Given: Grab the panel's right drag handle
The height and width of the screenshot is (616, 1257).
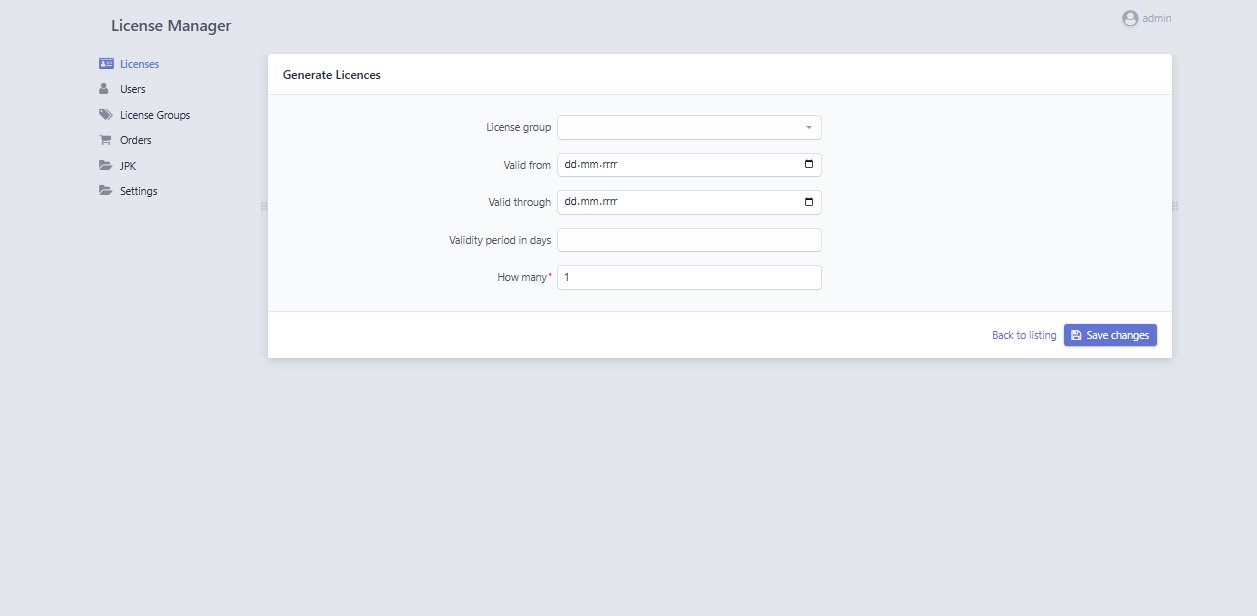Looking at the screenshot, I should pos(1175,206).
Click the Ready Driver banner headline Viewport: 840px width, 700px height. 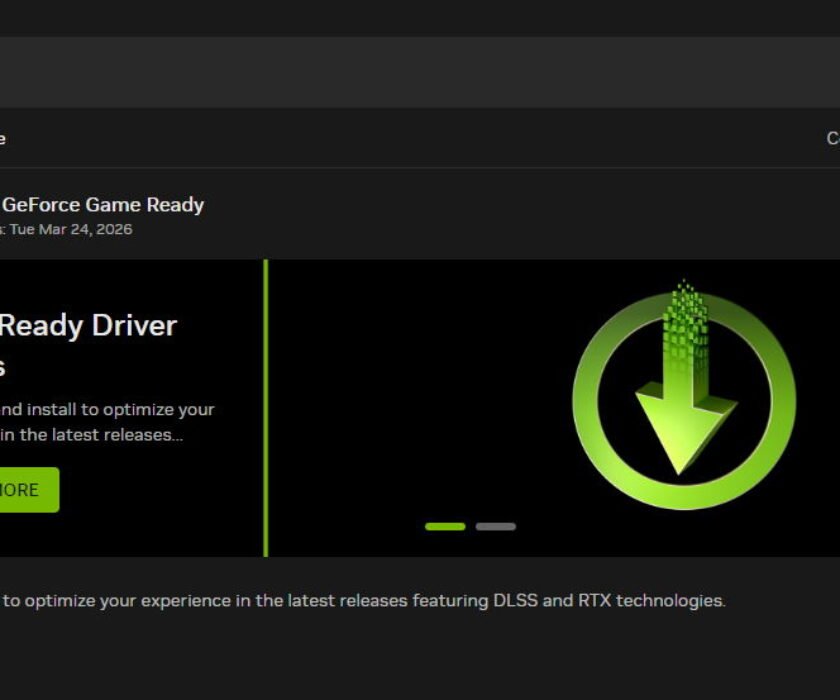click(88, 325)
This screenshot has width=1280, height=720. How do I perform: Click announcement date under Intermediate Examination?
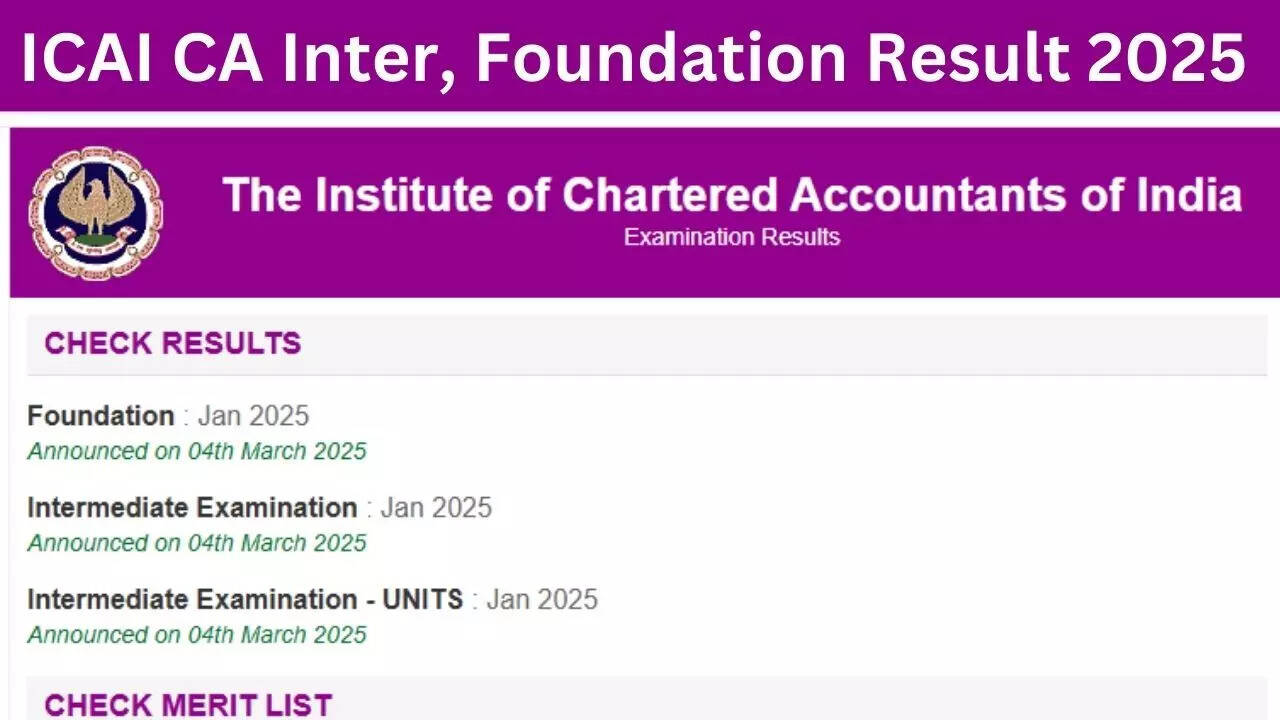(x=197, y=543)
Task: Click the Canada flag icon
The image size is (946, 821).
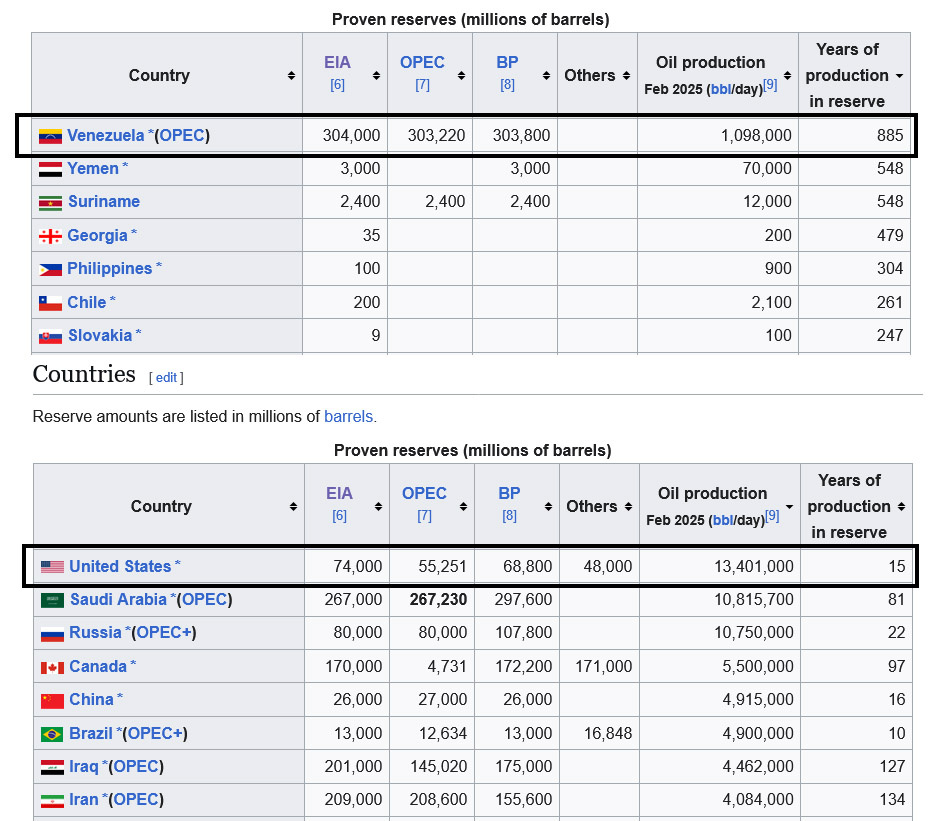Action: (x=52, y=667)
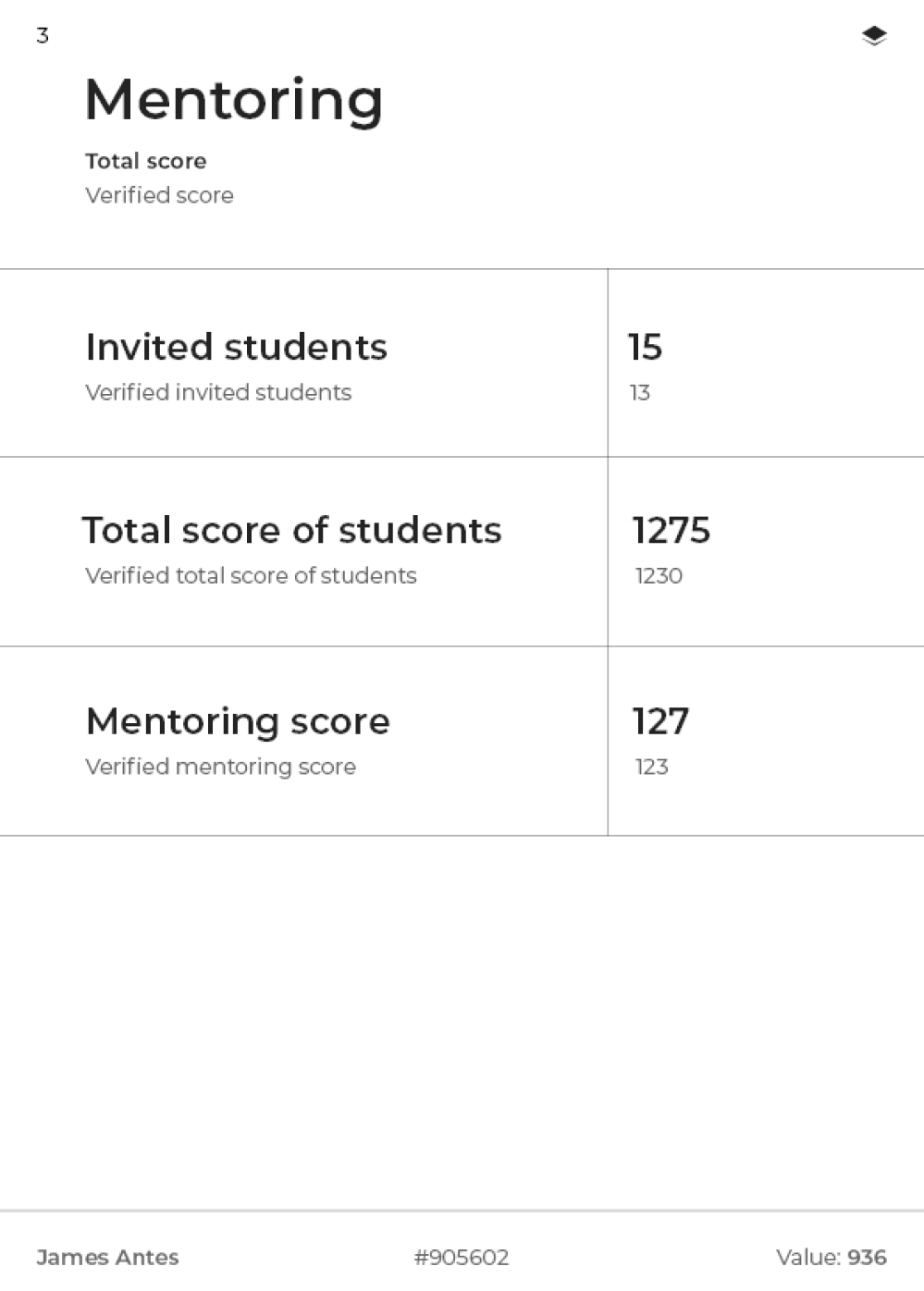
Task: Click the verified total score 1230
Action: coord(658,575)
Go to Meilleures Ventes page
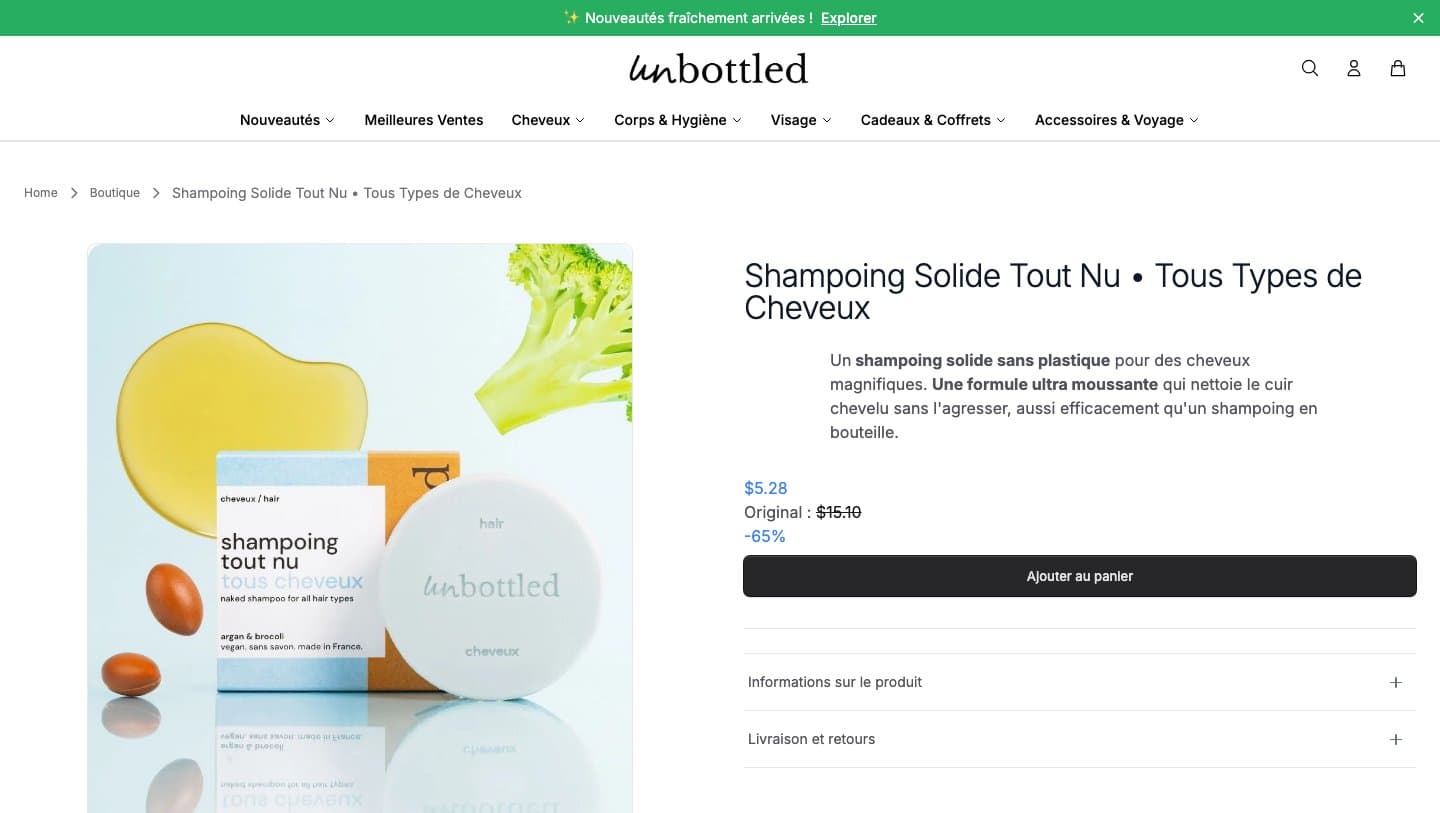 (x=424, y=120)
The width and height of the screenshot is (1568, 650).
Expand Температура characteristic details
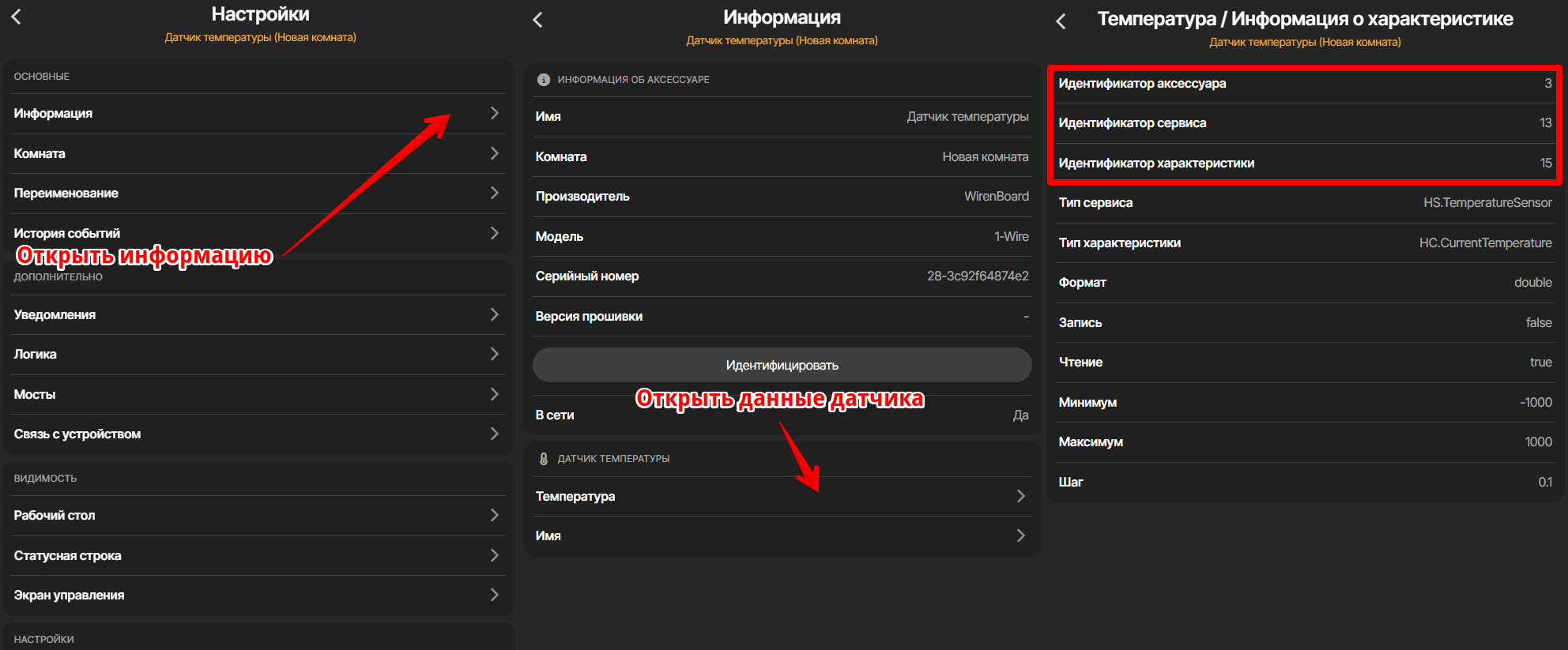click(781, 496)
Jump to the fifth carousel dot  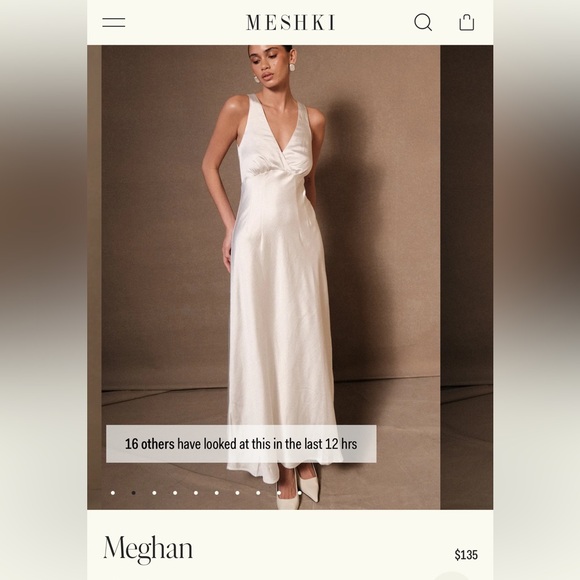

┄┄┄┄┄┄┄┄┄┄

Your instructions
Transcribe, please, the lines from the one holding "The width and" to the final line of the material, both included, exactly and with no extra lines, and skip the pictures.

Answer to this problem
The width and height of the screenshot is (1568, 650).
Expand Температура characteristic details
click(781, 496)
Jump to the fifth carousel dot  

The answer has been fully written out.